Description of the task:
Where does the string "agent" occur in the records? Copy each line that holds it.

[Stored data]
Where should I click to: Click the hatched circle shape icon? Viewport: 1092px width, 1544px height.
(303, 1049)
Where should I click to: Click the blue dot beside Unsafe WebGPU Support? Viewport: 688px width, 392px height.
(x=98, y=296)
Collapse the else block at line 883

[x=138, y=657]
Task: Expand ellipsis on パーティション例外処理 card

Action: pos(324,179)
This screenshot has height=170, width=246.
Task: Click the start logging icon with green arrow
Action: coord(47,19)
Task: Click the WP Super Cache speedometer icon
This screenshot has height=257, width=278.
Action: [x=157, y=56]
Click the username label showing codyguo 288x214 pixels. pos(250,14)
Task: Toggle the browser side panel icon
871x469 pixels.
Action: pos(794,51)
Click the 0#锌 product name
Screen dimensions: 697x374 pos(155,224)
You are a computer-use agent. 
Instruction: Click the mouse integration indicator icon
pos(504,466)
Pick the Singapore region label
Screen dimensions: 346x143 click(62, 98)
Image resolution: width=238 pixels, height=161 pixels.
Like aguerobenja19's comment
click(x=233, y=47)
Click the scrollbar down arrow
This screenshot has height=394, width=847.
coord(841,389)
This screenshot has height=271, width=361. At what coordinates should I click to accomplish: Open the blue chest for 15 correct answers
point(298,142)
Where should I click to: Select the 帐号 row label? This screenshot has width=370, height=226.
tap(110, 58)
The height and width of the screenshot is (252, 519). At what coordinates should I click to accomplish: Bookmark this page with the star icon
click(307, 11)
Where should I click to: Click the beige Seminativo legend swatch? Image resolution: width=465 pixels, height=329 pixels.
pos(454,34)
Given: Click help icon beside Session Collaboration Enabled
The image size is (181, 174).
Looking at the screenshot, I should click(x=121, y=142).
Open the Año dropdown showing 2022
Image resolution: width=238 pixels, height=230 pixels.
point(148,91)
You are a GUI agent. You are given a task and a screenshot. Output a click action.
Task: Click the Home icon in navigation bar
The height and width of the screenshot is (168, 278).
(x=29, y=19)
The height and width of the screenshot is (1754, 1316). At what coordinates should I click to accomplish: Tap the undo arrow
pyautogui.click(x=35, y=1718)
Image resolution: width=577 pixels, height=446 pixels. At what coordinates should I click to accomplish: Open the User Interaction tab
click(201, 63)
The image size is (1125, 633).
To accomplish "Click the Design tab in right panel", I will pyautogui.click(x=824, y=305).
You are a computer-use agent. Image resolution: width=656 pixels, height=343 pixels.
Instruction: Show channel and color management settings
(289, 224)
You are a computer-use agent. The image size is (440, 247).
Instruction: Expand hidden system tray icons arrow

Reply to the task:
You are a computer-use agent. 
You are a GUI agent. You are given a task and a screenshot. Output a click action.
You are a computer-use agent. Image resolution: width=656 pixels, height=343 pixels.
You are a computer-use agent. The image size is (440, 247).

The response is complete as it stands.